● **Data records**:
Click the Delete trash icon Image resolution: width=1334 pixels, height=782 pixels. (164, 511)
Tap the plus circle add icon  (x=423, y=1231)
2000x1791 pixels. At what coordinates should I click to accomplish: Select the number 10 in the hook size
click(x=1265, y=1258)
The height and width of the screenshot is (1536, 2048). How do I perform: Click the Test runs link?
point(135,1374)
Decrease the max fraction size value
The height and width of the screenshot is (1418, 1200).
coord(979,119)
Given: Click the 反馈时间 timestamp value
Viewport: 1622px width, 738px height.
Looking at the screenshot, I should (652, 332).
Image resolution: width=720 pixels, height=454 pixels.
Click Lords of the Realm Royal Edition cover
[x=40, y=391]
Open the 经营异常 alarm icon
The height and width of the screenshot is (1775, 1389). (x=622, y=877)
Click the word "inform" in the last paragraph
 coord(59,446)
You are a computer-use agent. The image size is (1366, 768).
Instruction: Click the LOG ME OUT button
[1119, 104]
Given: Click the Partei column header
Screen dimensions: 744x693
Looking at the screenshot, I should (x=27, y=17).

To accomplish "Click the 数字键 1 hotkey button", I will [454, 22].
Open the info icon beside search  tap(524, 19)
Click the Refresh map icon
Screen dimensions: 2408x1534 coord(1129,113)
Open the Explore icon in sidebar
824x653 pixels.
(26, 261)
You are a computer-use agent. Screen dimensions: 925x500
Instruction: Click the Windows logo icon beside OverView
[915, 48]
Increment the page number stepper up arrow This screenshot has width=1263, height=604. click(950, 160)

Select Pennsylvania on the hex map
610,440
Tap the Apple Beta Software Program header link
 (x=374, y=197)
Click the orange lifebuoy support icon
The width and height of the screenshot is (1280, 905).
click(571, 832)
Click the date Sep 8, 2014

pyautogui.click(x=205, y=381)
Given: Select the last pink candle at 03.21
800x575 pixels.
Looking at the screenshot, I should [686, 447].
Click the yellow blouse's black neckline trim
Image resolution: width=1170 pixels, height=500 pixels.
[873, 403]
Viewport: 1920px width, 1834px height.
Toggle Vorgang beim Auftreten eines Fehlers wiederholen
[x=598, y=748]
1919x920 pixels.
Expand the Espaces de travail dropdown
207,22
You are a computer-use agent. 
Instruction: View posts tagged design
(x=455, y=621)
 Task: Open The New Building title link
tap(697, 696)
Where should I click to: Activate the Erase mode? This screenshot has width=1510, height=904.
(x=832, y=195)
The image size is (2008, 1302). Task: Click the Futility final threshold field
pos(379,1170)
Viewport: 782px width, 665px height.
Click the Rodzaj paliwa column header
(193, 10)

● **EXERCISE INSTRUCTIONS**: Copy out all of the records above line for line, with no changes to any wording, numbers, or punctuation.

● **ANSWER TO THE EXERCISE**:
Click the Delete trash icon Image resolution: width=1334 pixels, height=782 pixels. (164, 511)
Tap the plus circle add icon  (x=423, y=1231)
2000x1791 pixels. At what coordinates should I click to accomplish: Select the number 10 in the hook size
click(x=1265, y=1258)
The height and width of the screenshot is (1536, 2048). How do I perform: Click the Test runs link?
point(135,1374)
Decrease the max fraction size value
The height and width of the screenshot is (1418, 1200).
coord(979,119)
Given: Click the 反馈时间 timestamp value
Viewport: 1622px width, 738px height.
Looking at the screenshot, I should (652, 332).
Image resolution: width=720 pixels, height=454 pixels.
Click Lords of the Realm Royal Edition cover
[x=40, y=391]
Open the 经营异常 alarm icon
The height and width of the screenshot is (1775, 1389). (x=622, y=877)
Click the word "inform" in the last paragraph
 coord(59,446)
You are a computer-use agent. The image size is (1366, 768).
Instruction: Click the LOG ME OUT button
[1119, 104]
Given: Click the Partei column header
Screen dimensions: 744x693
Looking at the screenshot, I should (x=27, y=17).

To accomplish "Click the 数字键 1 hotkey button", I will [454, 22].
Open the info icon beside search  tap(524, 19)
Click the Refresh map icon
Screen dimensions: 2408x1534 coord(1129,113)
Open the Explore icon in sidebar
824x653 pixels.
(26, 261)
You are a computer-use agent. Screen dimensions: 925x500
Instruction: Click the Windows logo icon beside OverView
[915, 48]
Increment the page number stepper up arrow This screenshot has width=1263, height=604. click(950, 160)

Select Pennsylvania on the hex map
610,440
Tap the Apple Beta Software Program header link
 (x=374, y=197)
Click the orange lifebuoy support icon
The width and height of the screenshot is (1280, 905).
click(571, 832)
Click the date Sep 8, 2014

pyautogui.click(x=205, y=381)
Given: Select the last pink candle at 03.21
800x575 pixels.
Looking at the screenshot, I should [686, 447].
Click the yellow blouse's black neckline trim
Image resolution: width=1170 pixels, height=500 pixels.
[873, 403]
Viewport: 1920px width, 1834px height.
Toggle Vorgang beim Auftreten eines Fehlers wiederholen
[x=598, y=748]
1919x920 pixels.
Expand the Espaces de travail dropdown
207,22
You are a computer-use agent. 
Instruction: View posts tagged design
(x=455, y=621)
 Task: Open The New Building title link
tap(697, 696)
Where should I click to: Activate the Erase mode? This screenshot has width=1510, height=904.
(x=832, y=195)
The image size is (2008, 1302). Task: Click the Futility final threshold field
pos(379,1170)
Viewport: 782px width, 665px height.
Click the Rodzaj paliwa column header
(193, 10)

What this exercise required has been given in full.